L’usufruit s’éteindra au terme convenu et le cas échéant au décès de l'usufruitier si le décès a lieu avant le terme.

Dans les deux cas, se pose le problème de l’évaluation de l’usufruit. Si les parties demeurent libres de fixer le prix de l'usufruit et de la nue-propriété à leur gré, l’administration fiscale, quant à elle, possède ses propres règles d’évaluation.

L’évaluation fiscale de l’usufruit viager

Dans le cadre d’un usufruit viager, l’administration fiscale a mis en place une évaluation selon un barème lié à l’âge de l’usufruitier. Cette évaluation lui permet de taxer (ou pas) les donations ou successions, selon la valeur estimée de l’usufruit.

Selon ce barème, plus l’usufruitier est âgé, moindre est la valeur de l’usufruit.


Prenons un exemple :

Louis, 70 ans, fait  donation de son appartement à son fils. Il tient cependant à se réserver l’usufruit de ce logement jusqu’à son décès. L’appartement est estimé à 200 000 €.
La valeur fiscale estimée de l’usufruit est de  200 000 € x 4/10 = 80 000 €. Par opposition, la valeur fiscale de la nue-propriété est de 120 000 €, soit 200 000 € x 6/10.
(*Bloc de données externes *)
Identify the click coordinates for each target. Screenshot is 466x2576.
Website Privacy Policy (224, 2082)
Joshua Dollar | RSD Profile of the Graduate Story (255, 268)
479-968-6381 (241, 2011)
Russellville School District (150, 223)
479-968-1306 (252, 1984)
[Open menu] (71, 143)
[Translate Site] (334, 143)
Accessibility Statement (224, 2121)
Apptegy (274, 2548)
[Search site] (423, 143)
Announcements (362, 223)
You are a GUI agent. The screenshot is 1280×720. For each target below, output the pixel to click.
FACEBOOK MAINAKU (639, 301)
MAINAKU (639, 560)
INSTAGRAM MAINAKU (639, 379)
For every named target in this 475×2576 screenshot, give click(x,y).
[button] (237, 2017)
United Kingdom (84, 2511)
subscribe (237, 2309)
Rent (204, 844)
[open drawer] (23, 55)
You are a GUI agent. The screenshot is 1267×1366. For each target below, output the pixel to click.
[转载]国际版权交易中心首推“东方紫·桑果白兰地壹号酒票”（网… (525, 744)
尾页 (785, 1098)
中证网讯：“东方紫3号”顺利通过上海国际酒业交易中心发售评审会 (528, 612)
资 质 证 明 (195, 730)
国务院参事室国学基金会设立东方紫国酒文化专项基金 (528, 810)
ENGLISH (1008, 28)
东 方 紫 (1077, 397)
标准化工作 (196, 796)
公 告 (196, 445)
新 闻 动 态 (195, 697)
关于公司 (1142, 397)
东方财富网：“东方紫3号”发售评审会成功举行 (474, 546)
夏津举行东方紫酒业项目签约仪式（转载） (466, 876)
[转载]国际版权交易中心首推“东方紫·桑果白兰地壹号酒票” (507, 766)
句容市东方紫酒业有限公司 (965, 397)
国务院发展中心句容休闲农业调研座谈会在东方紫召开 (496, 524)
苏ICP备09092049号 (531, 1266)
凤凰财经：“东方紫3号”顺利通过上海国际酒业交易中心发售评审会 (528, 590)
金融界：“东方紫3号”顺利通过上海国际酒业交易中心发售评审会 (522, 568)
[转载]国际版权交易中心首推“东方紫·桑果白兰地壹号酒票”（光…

Cette valeur est bien la valeur de référence qui sera prise en compte par l’administration pour appliquer les droits de mutation. Il faut rappeler encore une fois, qu’en cas de vente de la nue-propriété, le vendeur n’est pas tenu par cette évaluation et peut proposer un prix différent.

L’évaluation de l’usufruit temporaire

Quand l'usufruit n'est pas viager mais fixé pour une durée déterminée, sa valeur fiscale ne prend pas en compte l’âge de l’usufruitier, mais elle est estimée à 23% de la valeur de la pleine propriété par période de dix ans, sans possibilité de fractionnement.

Si l’usufruit temporaire d’un bien valant 200 000 € est cédé pour 8 ans, la valeur de l’usufruit est de 200 000 X O,23 soit : 46 000 €.

Au delà de 10 ans, la valeur retenue est de 46%.